I used a very strong word yesterday when I was talking to my husband concerning how I felt about him. I think we try to water down our words sometimes, especially nowadays, because of concerns over not sparing feelings, but I have always tried to be honest with my spouse of nearly a decade. So I used strong words. I told him I hated him. And you know what? It didn’t even bother him one bit.
“I’m glad we’re in a place where we feel the same, understand things the same,” I told my husband, “where I can say that and it doesn’t offend you.”
I believe one of the main problems with marriage, or with any relationship for that matter, is the extravagant value we place on it. And not just the value, but the responsibility. I mean, in all reality it’s totally unfair to place such lofty expectations, such power on another human being. Love is the most wonderful thing in life, but in itself it cannot save you. Love doesn’t change people. Not human love anyway.

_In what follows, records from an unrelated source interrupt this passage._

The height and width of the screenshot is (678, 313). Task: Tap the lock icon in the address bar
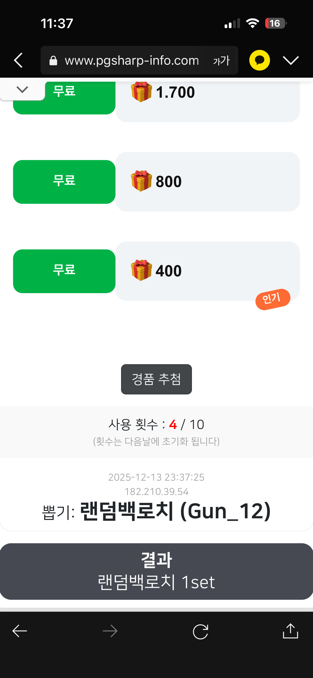click(53, 60)

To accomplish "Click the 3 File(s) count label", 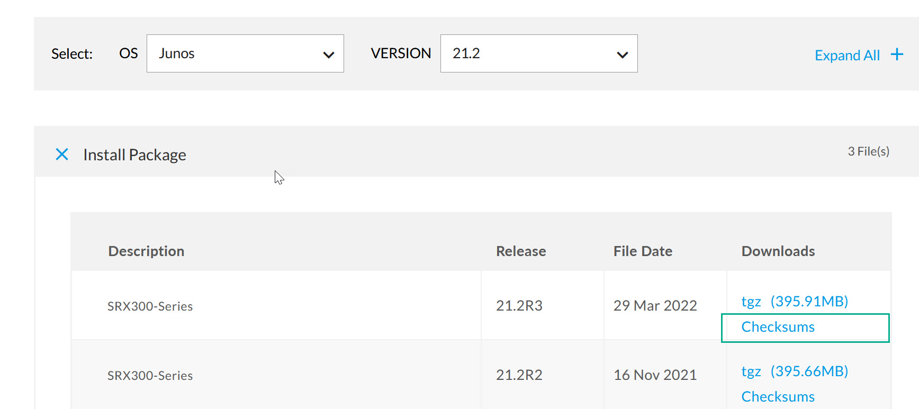I will (868, 151).
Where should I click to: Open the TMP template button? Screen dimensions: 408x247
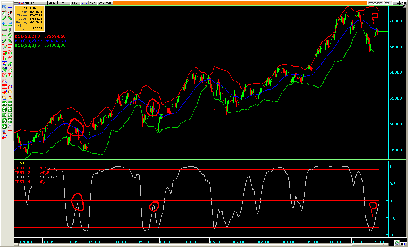coord(109,3)
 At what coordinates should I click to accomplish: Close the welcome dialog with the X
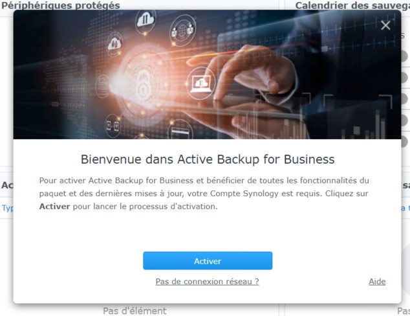pyautogui.click(x=385, y=25)
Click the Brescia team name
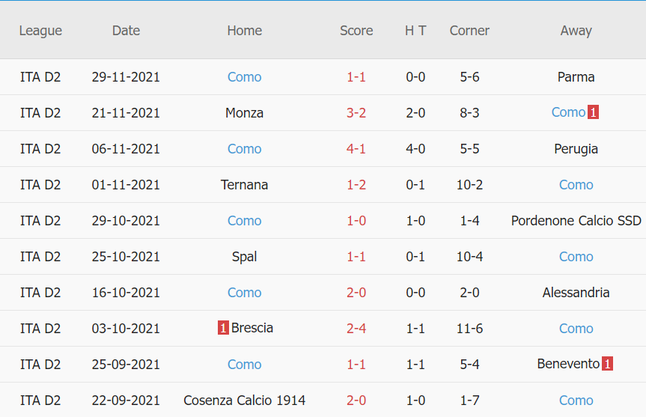The width and height of the screenshot is (646, 417). [x=252, y=328]
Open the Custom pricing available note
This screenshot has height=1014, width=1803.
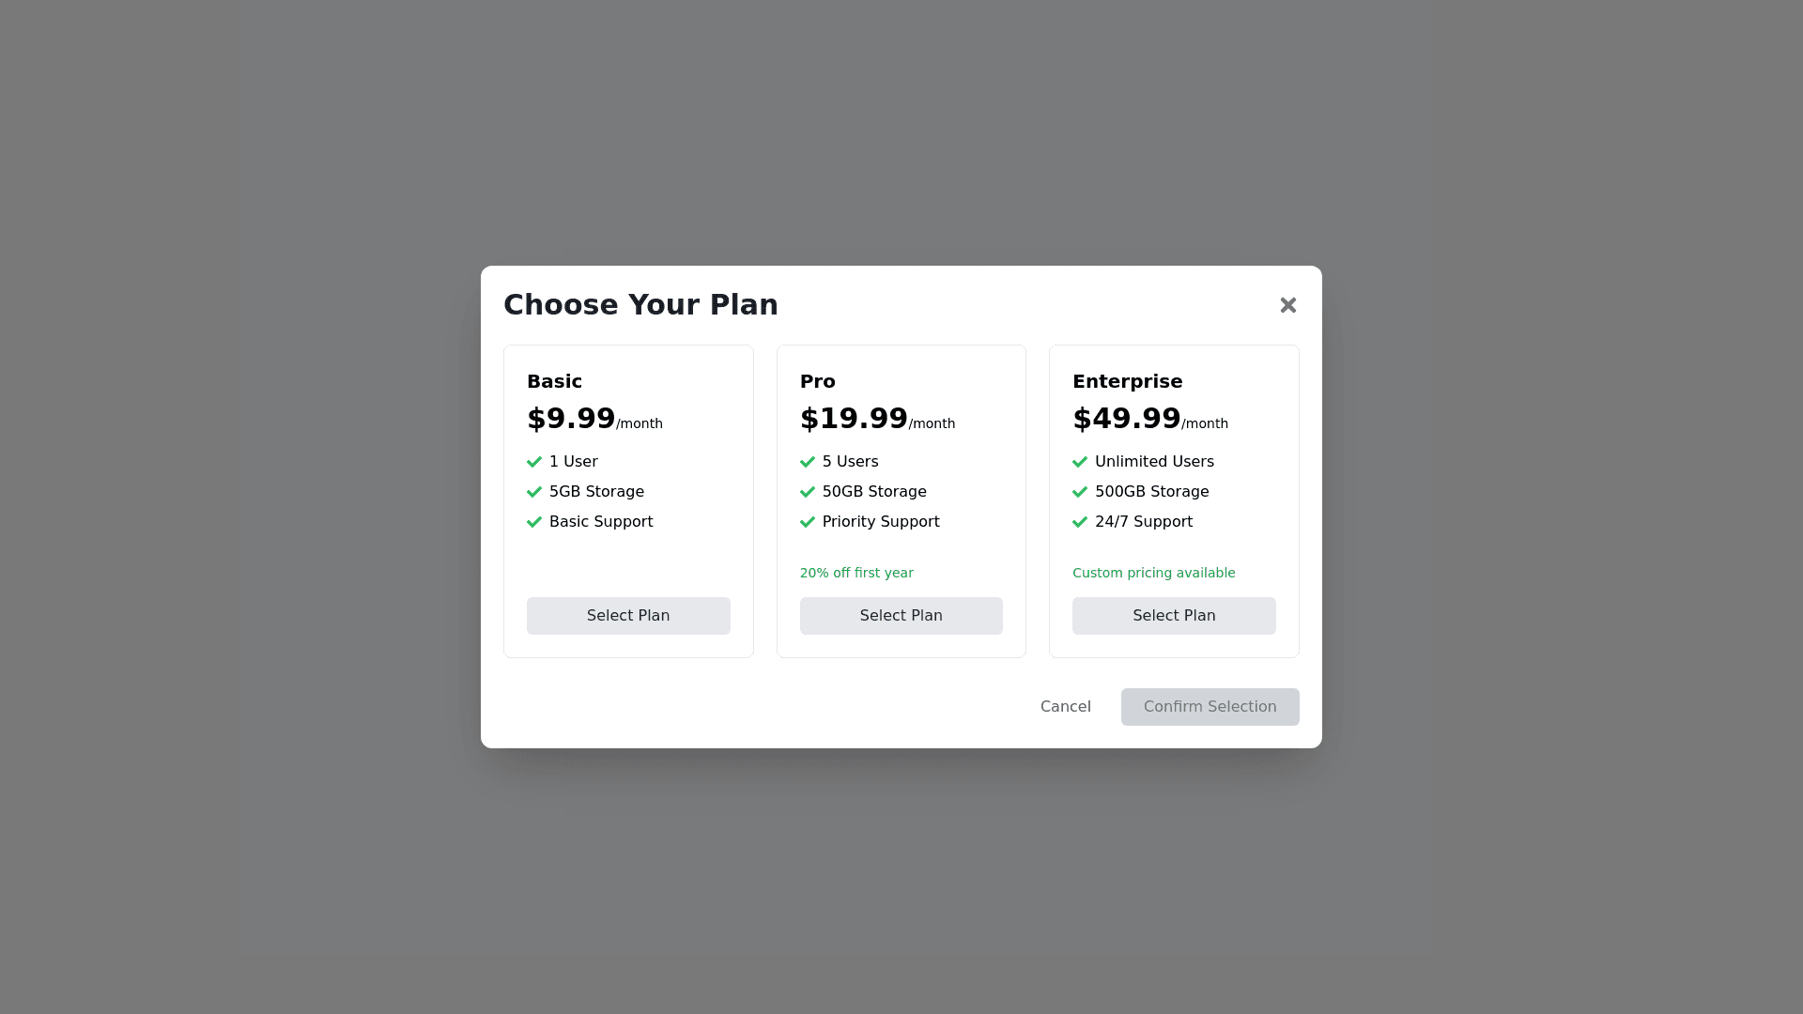(x=1153, y=573)
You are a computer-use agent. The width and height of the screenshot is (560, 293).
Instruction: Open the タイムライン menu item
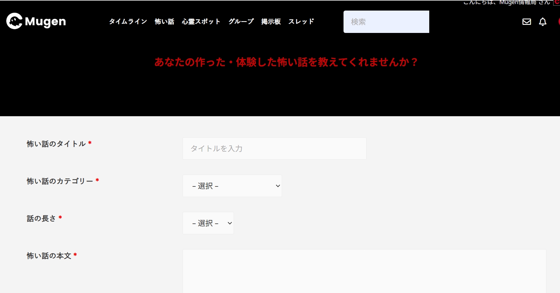tap(128, 21)
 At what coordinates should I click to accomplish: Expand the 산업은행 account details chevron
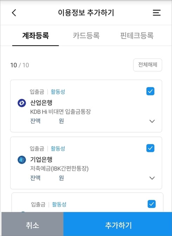point(152,121)
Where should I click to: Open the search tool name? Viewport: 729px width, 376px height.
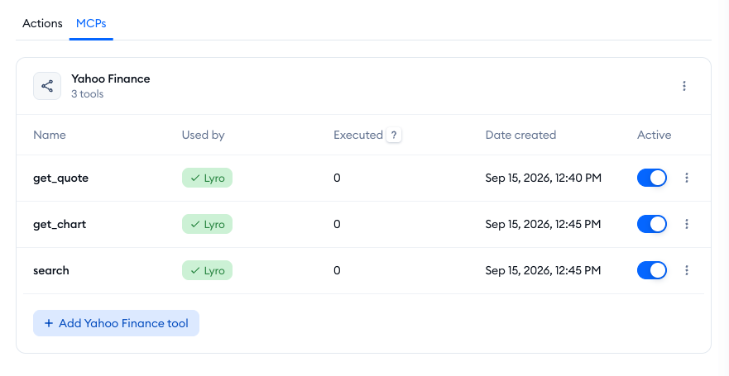(x=51, y=270)
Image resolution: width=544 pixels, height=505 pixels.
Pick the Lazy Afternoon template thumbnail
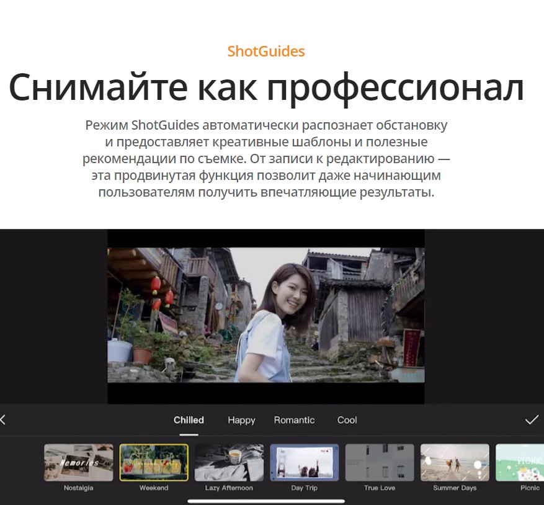[229, 463]
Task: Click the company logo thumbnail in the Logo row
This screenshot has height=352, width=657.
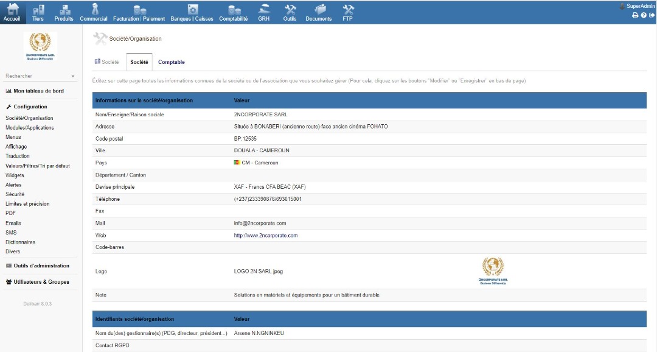Action: (493, 271)
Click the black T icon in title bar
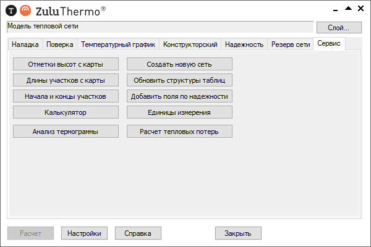The image size is (371, 247). (x=11, y=10)
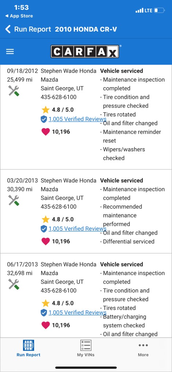Tap the star rating icon in first record

(45, 110)
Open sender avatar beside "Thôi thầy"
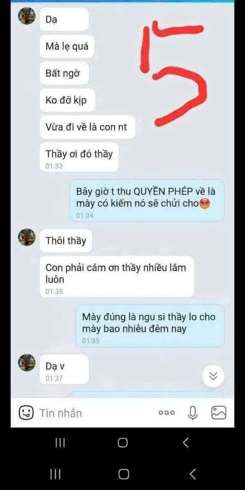 click(x=27, y=237)
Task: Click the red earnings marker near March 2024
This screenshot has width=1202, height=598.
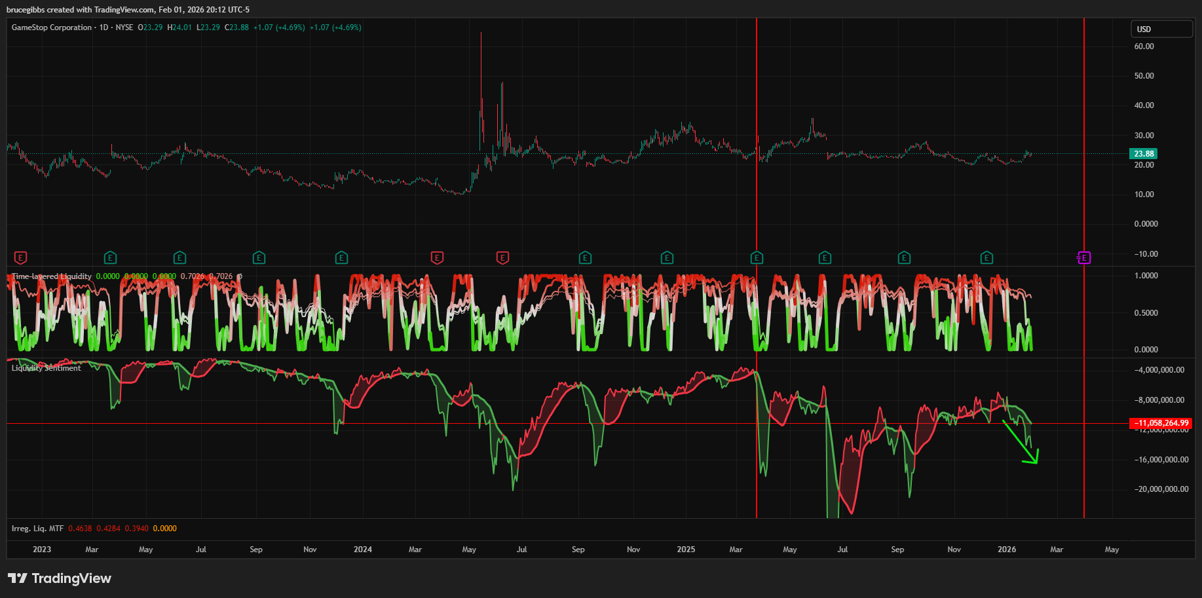Action: click(x=437, y=258)
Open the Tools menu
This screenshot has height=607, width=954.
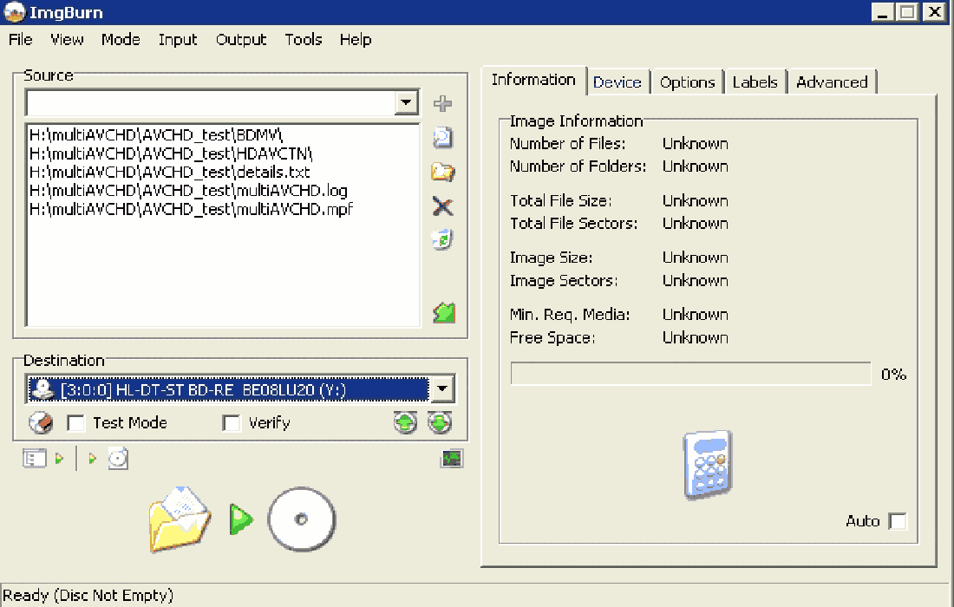tap(304, 40)
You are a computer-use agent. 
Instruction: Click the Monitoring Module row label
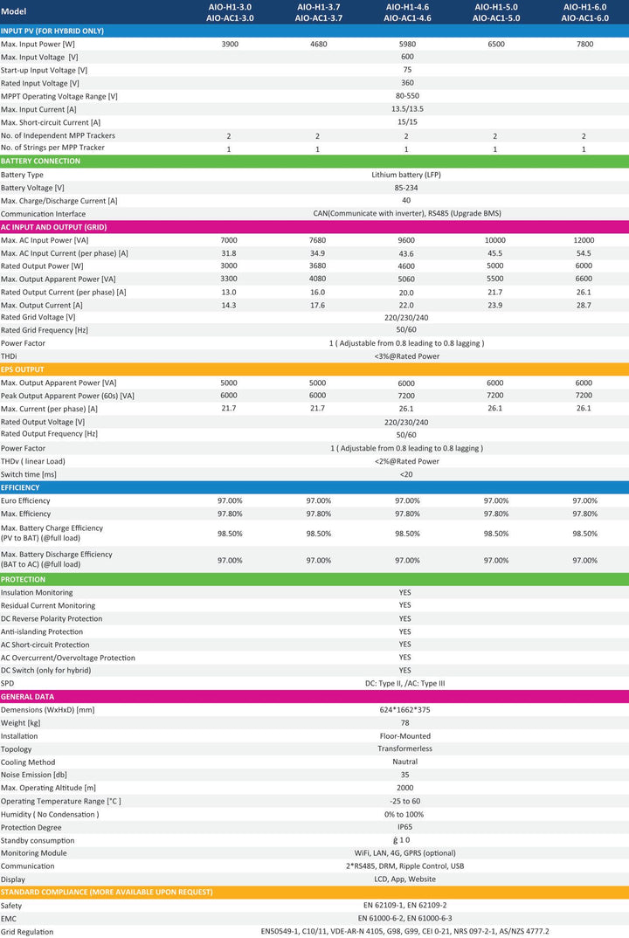pyautogui.click(x=33, y=853)
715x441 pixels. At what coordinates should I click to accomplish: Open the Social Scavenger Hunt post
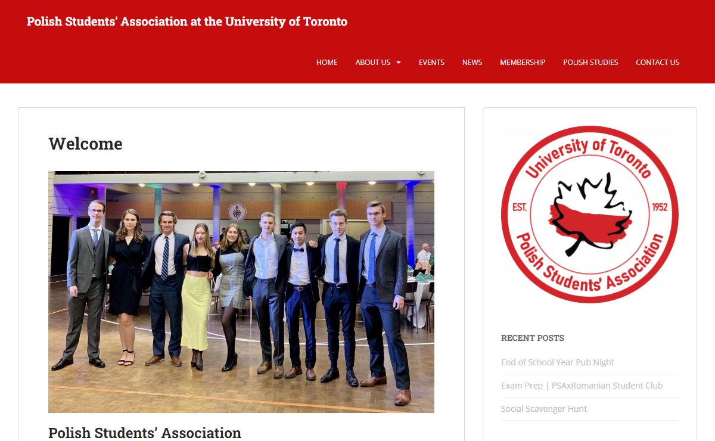pyautogui.click(x=544, y=409)
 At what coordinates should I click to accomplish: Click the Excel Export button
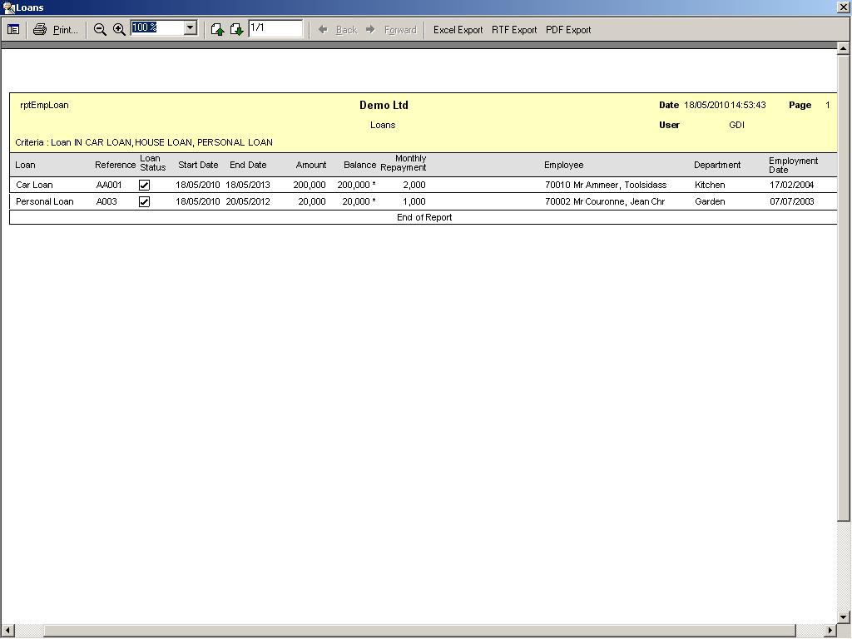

My spouse and I had been driving down the road together when I told him that I not only hated him, but also the children. Really, though, it didn’t come out as harsh as it sounds. In fact, it was in love that I spoke such a detachment.
I believe that all of mankind is built with a hole in their heart. Not the kind that requires surgical intervention, but the kind you cannot see. It’s the kind that can only be filled with love and acceptance. The kind that holds you dear no matter your faults or how difficult you may be to deal with.
It’s the kind of longing for love that hurts when a daddy leaves his daughter.
It’s the kind of need for love that makes a young woman seek her worth in the arms of a man.
She ruins relationships with her talons, digging deeper into the flesh of man.
Love me, hold me, make me feel worthwhile.
Don’t leave me.
Tell me that I am beautiful.
When I make mistakes, when I lie, when I drink too much, when I cry for no reason at all…
Love me anyway.
When I make stupid decisions, when I pull away from you, when I text you too much. When I don’t text at all…
Love me anyway.
When I cheat, when I want to cuddle too much, when I cry and beg you not to leave me.
Love me anyway.
In all my faults, with all my clinginess, with all my neediness, with all my unintentional meanness.
Love me anyway.
Don’t you dare die on me! Don’t get sick, or old. Why can’t what we have last forever?
Why does it all have to end? Why can’t your love sustain me, complete me, or take away my pain? I mean, your love is wonderful, it’s amazing, but late at night I still feel alone.
The hole is still there.
It’s the human condition.
My husband and I had been discussing the words of Jesus.
Luke 14:26
If anyone comes to me and does not hate father and mother, wife and children, brothers and sisters–yes, even their own life–such a person cannot be my disciple.
I didn’t hate my husband in the sense that most of us think of when we hear the harsh world. I mean, I loved him more than the air I breathed. But he was not my reason for existence. He was my gift, my partner in life, but he could never completely fill the hole in my heart. Only Jesus could do that.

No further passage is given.